Since my character had dreams of running an adventurer's guild, she tried to recruit a new party in order to actually get something done in terms of the plot. The two players returned with a Wizard and an Archer (who had purchased a dog with Bear stats named Snoop Lion/ don't ask). We also had a small handful of NPCs lined up, including a low-level Monk named Paul.

Paul, being played by the DM who played him as if Paul were being played by a new-to-tabletop player, was the source of a good amount of amusement. When asked what made him (in character) become a Monk, he responded with, "I heard that monks are really good and, like, don't ever die."

Being two or so levels below us, Paul was utilized as an expendable meat shield.

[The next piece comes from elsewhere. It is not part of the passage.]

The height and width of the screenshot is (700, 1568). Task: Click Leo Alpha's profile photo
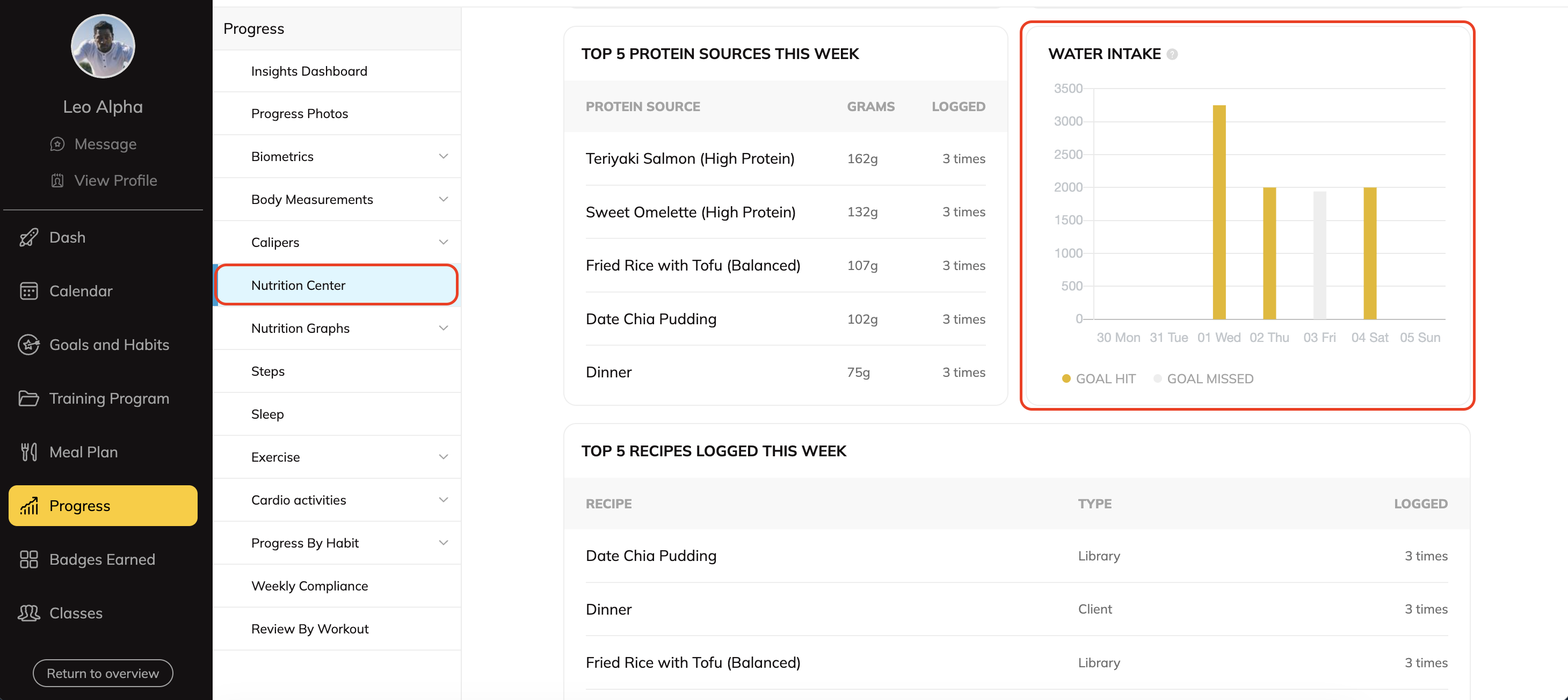[x=103, y=46]
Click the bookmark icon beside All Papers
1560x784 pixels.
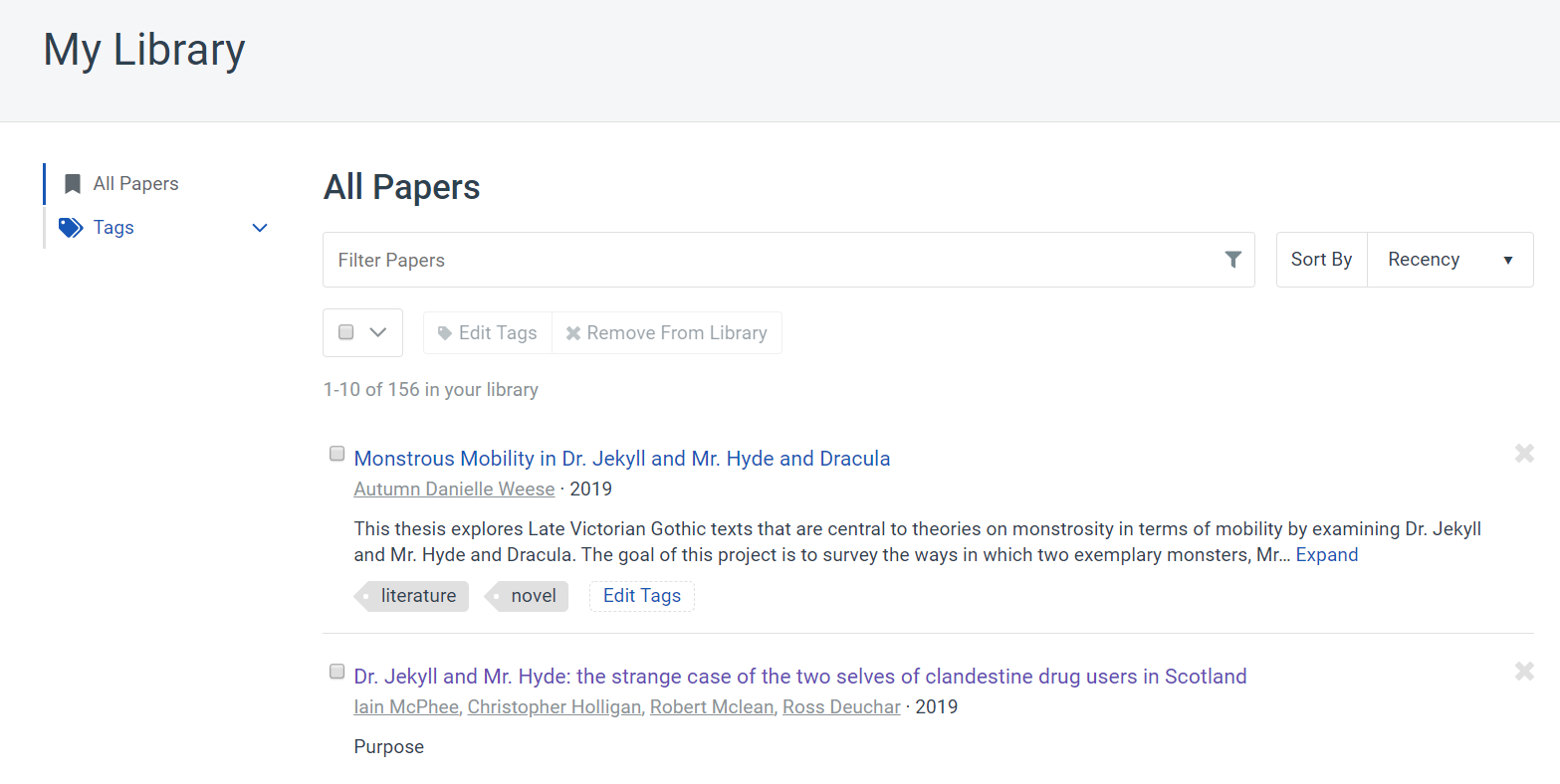pyautogui.click(x=72, y=184)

He was lucky to hit anything, let alone do decent damage. Often, the first round of combat passed with Paul dropping unconscious, but he never actually died. Granted, his sole use was soaking one or two blows, but that was a handful of damage the rest of the party never needed to suffer.

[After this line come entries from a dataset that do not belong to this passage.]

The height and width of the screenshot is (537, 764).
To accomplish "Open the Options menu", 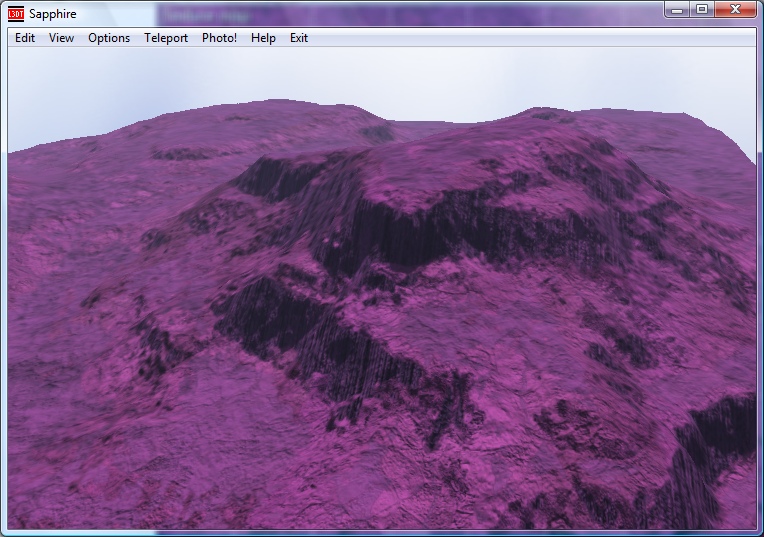I will click(109, 38).
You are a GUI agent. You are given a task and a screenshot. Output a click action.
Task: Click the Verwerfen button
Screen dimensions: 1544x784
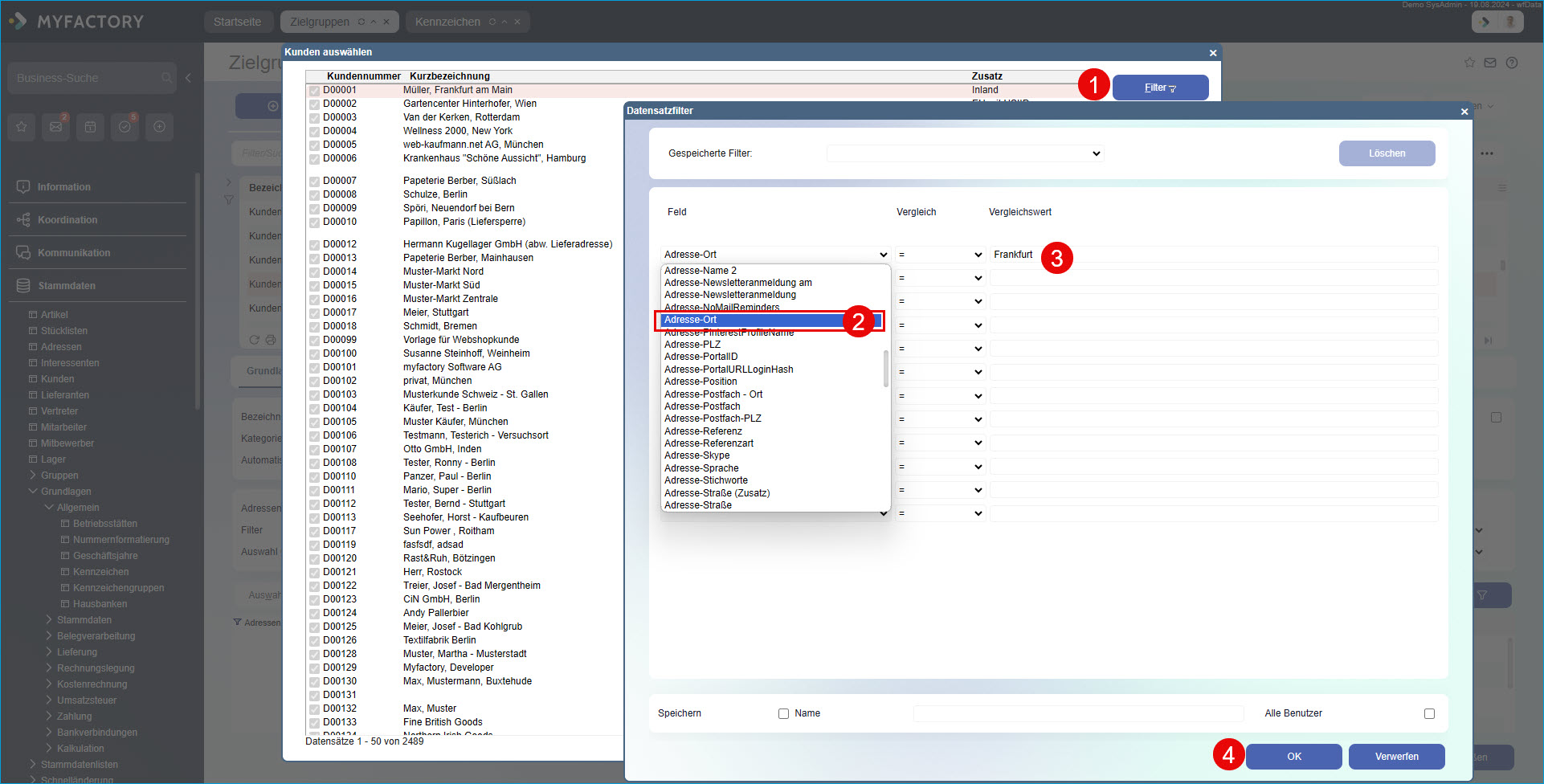coord(1396,757)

It got so ridiculous that we even began keeping a counter for how many times Paul was 'pwned-but-not-killed' throughout the game.

When the game ended with a TPK for more stupid mistakes (no one at the table either wanted to play intrigue, or had the wits to do it correctly), Paul, Snoop Lion, and a late-to-the-game player (Rogue) were the only ones to survive. Paul and Snoop Lion would then return as the plot hook for our current (and unrelated plot-wise) Pathfinder game.


Every time it looked like Paul would die off and one of us said something like, "This could be it for Paul," another one of us would respond, "Don't be stupid. Monks don't die."

This theory was later proven incorrect when the player of the lul-not-lawful Paladin and later the Wizard, built a Monk for our current Pathfinder game. Long story abbreviated somewhat, our game had found more intrigue that no one wanted to deal with, so his Monk and my Death-Patron Witch dug up some work from a crime lord which involved trashing a shop and beating up / capturing its owner.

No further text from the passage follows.